1. Field of the Invention
The present invention relates to a compressor.
2. Description of the Related Art
A type of compressor is disclosed, for example, in the Patent brochure of Japanese Utility Model Application, Laid-Open No. Sho. 62-84681. This type of compressor is configured to have: a cylinder block including a center through-hole and cylinder bores provided around the center through-hole; a valve plate which is jointed to a top-dead-center-side surface of the cylinder block, and which includes intake holes and exhaust holes; a rear head which is jointed to the cylinder block with the valve plate being interposed in between, and in which an intake chamber and an exhaust chamber both communicating with the cylinder bores are formed; a front head in which a crank chamber is formed, the crank chamber jointed to bottom-dead-center-side surfaces of the respective cylinder bores to communicate with the cylinder bores; pistons arranged in the respective cylinder bores to be reciprocatable therein; a driving shaft which is pivotally supported by the center through-hole in the cylinder block with a radial bearing and a thrust bearing being interposed in between, and which is rotatable in the crank chamber; and a conversion mechanism for converting rotations of the driving shaft to reciprocating motions of the respective pistons.
In this type of compressor, the pistons reciprocate back and forth in response to the rotation of the driving shaft. Thereby, a compressed medium is taken from the intake chamber into the cylinder bores, and is compressed there. The compressed medium thus compressed is discharged from the cylinder bores to the exhaust chamber. During the compression process carried out by the pistons, the compressed medium thus compressed to a high pressure (or a blow-by gas) flows into the crank chamber from the gap between the slide surfaces of each set of the cylinder bore and the piston. For the purpose of discharging the high-pressure compressed medium which flows into the crank chamber, an air supply passage for allowing the crank chamber and the intake chamber to communicate with each other is provided in the compressor. The high-pressure compressed medium in the crank chamber is fed back to the intake chamber through this air supply passage. In general, oil is retained in the crank chamber. This oil is splashed up into mist by the conversion mechanism located in the crank chamber, and the oil mist is supplied to the sliding members in the crank chamber. Part of the oil mist inevitably flows out of the crank chamber while accompanied by the compressed medium which flows out from the crank chamber to the intake chamber through the air supply passage. It is desirable, however, to keep the oil mist inside the crank chamber where the chief sliding members are located.
In the case of the current technology, for the purpose of retaining the oil mist inside the crank chamber, a part of the air supply passage is provided in the driving shaft and has an inlet at a portion of the outer peripheral surface of the driving shaft, which portion faces the crank chamber. As a result, when the oil mist in the crank chamber is going into the inlet of the air supply passage, the oil mist is pushed back to the crank chamber due to the centrifugal action of the driving shaft. Thereby, it is possible to retain much of the oil inside the crank chamber.

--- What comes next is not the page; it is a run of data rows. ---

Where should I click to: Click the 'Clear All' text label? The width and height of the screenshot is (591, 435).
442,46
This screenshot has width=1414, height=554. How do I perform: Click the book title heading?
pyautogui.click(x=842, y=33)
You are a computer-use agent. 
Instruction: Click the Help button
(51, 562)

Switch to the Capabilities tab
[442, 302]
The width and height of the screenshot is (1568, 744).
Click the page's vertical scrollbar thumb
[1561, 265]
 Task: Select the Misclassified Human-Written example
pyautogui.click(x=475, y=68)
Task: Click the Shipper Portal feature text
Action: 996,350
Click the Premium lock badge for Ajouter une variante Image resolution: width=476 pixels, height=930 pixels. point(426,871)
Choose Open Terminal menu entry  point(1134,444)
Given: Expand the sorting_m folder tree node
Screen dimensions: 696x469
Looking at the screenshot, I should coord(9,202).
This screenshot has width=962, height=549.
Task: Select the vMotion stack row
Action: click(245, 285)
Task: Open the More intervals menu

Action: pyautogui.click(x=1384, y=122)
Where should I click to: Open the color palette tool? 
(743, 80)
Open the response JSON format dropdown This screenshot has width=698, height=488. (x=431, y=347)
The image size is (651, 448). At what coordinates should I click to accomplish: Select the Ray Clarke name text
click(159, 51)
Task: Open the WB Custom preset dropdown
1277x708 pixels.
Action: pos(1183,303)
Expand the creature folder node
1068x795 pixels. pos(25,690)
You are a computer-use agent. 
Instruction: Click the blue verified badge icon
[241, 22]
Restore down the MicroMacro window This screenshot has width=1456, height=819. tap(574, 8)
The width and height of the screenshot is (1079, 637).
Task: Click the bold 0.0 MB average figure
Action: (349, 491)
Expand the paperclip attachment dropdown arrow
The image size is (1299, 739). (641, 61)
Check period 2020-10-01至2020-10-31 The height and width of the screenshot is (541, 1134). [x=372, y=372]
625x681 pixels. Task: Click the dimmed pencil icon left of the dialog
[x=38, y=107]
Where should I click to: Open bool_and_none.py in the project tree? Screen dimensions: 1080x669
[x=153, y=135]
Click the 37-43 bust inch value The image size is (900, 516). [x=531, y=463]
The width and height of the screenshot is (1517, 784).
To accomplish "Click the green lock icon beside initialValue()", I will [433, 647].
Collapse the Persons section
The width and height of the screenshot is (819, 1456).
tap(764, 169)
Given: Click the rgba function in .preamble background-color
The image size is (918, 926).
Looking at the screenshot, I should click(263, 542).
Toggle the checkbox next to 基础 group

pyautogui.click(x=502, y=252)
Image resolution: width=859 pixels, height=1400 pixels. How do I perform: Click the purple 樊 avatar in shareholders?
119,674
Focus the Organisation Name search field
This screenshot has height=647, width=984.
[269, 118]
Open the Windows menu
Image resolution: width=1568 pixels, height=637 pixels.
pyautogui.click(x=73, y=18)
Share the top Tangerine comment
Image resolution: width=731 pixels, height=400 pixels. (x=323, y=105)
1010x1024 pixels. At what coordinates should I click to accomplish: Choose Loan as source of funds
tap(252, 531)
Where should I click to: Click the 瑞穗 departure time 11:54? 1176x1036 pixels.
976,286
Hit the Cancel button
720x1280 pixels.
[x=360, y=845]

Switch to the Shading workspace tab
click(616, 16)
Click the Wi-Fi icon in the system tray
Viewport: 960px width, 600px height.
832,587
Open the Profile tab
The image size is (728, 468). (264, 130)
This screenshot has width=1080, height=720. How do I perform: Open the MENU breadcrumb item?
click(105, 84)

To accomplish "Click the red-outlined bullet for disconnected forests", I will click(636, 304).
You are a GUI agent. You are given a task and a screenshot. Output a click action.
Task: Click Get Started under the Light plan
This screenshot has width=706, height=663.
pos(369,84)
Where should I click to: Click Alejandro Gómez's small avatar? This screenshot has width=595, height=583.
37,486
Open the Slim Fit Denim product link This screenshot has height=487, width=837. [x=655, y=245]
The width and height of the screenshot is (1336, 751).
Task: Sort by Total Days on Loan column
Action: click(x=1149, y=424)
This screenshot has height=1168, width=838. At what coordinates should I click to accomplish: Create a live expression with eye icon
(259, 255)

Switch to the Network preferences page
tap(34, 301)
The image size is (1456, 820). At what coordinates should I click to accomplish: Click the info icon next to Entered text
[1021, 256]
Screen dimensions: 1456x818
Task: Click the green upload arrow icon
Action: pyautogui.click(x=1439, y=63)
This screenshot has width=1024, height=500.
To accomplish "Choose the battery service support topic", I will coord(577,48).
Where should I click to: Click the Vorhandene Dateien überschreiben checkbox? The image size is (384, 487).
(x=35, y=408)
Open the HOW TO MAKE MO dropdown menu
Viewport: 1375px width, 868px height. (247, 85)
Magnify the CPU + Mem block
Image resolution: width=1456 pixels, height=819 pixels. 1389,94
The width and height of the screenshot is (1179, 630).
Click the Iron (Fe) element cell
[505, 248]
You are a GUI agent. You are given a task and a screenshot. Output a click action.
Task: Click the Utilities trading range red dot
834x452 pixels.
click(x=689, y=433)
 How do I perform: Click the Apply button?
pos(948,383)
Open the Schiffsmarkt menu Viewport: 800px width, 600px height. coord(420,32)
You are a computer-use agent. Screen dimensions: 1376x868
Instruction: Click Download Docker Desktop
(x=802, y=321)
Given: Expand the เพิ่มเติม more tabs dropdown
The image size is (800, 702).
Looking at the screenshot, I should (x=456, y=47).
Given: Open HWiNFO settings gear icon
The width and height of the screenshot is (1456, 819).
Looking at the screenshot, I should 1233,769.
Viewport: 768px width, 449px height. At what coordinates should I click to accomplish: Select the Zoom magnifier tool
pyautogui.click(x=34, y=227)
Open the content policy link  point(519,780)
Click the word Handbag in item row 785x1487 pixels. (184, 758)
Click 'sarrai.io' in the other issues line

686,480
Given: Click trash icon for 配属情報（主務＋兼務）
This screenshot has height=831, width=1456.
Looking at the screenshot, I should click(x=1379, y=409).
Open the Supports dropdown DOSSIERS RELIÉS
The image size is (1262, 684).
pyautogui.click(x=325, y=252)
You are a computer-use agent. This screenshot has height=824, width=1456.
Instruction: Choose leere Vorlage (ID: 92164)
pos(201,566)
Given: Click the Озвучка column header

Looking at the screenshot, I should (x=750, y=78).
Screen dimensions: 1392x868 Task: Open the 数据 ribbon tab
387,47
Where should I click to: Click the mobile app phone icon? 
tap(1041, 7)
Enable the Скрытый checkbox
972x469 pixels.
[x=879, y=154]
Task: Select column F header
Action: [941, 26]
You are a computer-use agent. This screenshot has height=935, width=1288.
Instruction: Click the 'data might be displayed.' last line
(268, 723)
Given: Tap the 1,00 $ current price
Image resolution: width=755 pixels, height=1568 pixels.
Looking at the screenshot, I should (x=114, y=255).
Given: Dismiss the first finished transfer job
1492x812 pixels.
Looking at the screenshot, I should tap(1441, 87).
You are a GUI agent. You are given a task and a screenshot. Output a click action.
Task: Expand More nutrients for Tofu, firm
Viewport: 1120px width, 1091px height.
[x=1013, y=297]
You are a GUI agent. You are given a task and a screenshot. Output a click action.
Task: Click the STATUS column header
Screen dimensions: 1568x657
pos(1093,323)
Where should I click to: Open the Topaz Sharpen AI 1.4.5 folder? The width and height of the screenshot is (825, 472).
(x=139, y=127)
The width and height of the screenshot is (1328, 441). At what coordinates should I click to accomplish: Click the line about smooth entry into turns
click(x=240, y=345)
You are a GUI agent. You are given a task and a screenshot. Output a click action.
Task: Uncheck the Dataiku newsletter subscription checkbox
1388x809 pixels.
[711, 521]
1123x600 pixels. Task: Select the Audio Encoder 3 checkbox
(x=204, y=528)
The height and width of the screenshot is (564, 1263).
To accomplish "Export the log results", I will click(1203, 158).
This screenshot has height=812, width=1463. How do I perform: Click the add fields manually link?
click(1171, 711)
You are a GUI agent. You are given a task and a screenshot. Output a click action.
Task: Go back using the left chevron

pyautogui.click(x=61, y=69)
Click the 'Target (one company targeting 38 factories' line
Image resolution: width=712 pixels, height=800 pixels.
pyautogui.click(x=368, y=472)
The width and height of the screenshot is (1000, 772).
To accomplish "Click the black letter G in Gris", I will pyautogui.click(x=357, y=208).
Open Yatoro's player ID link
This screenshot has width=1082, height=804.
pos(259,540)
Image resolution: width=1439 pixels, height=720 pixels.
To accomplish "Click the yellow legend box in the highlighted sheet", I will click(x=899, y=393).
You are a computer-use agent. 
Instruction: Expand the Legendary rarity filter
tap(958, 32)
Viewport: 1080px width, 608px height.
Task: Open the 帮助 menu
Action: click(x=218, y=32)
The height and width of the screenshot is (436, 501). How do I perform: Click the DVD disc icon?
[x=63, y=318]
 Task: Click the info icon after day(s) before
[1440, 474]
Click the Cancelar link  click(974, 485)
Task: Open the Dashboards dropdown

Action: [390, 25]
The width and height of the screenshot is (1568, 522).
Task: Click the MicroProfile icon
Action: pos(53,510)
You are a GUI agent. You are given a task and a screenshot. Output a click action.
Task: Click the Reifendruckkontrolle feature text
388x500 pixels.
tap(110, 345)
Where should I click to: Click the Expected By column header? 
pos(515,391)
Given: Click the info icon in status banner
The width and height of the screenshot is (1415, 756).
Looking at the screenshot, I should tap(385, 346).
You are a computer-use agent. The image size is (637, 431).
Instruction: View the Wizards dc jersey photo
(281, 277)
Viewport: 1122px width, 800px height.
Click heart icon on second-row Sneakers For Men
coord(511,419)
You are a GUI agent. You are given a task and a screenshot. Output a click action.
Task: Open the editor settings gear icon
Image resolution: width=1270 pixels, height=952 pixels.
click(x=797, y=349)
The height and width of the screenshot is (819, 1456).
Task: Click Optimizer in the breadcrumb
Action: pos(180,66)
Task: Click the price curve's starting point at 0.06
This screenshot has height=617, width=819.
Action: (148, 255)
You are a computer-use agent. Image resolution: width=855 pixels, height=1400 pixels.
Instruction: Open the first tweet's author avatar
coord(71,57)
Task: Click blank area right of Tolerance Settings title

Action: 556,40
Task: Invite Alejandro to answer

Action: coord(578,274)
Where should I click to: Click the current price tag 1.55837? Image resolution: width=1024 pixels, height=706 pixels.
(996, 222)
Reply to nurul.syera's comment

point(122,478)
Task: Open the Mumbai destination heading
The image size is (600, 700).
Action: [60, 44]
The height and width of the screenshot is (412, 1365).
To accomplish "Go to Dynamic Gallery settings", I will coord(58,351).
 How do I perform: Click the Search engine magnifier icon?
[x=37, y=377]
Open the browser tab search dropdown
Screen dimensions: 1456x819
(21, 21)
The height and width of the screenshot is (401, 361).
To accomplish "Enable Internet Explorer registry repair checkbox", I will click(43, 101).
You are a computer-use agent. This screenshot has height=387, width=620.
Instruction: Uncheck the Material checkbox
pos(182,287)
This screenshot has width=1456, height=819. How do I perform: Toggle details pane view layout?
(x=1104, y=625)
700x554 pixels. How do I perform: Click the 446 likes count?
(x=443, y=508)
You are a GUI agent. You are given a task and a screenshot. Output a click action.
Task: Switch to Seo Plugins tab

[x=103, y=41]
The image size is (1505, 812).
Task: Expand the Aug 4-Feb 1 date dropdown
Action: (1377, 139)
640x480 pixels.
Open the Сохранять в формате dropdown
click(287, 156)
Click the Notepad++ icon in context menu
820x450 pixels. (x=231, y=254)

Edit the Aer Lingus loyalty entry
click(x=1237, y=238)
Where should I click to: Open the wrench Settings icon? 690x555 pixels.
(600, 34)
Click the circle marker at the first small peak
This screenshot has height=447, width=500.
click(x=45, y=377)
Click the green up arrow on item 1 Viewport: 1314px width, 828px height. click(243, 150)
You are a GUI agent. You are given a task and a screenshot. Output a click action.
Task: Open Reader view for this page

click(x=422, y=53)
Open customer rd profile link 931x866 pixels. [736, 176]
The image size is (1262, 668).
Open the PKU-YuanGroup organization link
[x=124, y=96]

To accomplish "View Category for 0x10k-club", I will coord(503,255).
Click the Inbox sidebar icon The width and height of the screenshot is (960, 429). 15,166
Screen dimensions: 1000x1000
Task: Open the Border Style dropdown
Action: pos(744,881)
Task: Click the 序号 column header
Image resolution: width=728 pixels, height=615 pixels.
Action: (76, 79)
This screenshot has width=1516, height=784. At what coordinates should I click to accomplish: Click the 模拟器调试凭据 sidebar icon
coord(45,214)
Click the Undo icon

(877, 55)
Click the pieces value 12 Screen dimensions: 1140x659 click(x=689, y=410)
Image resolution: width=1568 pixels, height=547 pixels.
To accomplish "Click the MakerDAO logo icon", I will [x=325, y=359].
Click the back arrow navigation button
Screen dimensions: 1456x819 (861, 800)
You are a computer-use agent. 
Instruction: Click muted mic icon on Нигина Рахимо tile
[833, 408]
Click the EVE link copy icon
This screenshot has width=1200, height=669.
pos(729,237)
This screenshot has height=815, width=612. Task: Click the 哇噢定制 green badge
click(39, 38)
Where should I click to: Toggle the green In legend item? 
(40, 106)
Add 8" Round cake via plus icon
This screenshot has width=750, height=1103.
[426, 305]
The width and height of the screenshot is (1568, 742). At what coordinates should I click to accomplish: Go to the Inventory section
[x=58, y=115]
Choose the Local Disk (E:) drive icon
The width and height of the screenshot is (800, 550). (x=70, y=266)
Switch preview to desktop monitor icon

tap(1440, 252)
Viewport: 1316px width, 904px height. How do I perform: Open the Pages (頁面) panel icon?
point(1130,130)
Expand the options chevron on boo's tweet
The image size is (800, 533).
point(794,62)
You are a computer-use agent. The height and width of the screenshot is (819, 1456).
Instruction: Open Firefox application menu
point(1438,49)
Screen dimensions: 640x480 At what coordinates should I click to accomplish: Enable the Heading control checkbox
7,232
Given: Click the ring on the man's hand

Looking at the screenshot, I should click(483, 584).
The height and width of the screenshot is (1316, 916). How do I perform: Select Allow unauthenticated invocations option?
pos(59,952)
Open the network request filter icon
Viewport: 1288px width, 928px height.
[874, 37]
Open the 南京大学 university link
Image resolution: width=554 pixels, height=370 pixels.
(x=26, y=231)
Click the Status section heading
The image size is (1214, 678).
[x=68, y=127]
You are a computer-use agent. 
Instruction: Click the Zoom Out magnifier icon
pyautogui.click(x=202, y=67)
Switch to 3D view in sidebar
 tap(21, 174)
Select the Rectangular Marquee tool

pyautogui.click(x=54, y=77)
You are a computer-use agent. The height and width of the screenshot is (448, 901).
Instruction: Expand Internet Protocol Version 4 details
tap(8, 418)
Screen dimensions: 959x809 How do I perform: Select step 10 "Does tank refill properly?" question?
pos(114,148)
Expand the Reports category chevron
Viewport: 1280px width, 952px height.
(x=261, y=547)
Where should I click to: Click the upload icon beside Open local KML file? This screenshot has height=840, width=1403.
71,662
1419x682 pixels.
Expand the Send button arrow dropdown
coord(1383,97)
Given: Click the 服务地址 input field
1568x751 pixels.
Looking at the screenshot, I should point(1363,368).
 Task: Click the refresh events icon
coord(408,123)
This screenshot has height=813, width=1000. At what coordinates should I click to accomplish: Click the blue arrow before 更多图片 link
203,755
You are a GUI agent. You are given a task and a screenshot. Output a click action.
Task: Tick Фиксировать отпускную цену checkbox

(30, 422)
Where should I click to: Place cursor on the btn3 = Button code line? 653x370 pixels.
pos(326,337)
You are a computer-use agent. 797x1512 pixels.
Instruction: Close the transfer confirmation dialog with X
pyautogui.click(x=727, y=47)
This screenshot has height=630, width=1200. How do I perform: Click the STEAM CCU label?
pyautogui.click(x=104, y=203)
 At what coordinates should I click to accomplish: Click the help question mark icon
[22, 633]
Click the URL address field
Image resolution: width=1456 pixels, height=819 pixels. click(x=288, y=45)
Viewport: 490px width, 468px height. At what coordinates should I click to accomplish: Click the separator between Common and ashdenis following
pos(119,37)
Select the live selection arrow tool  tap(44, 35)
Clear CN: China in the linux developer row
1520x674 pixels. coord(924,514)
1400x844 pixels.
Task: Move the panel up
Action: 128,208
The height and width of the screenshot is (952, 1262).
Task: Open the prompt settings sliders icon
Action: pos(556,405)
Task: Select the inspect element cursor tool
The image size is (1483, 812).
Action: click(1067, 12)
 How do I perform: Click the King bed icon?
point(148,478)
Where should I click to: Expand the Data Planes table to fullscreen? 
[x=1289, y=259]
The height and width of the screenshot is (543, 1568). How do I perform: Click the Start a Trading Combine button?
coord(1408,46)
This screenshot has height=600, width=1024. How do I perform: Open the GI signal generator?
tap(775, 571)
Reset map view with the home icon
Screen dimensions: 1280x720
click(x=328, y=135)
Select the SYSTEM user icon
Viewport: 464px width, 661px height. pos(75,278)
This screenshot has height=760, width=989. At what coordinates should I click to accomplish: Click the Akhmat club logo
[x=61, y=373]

However, the compressed medium which flows from the crank chamber to the intake chamber tends not to flow to the center through-hole in the cylinder block. This makes it likely to supply only an insufficient amount of oil to the thrust bearing and the radial bearing which are interposed between the center through-hole in the cylinder block and the driving shaft.
Particularly in a structure in which the radial bearing is a slide bearing, there is no interstice in the bearing. For this reason, only an extremely small amount of compressed medium passes through the radial bearing. As a result, the radial bearing may run out of supplied oil.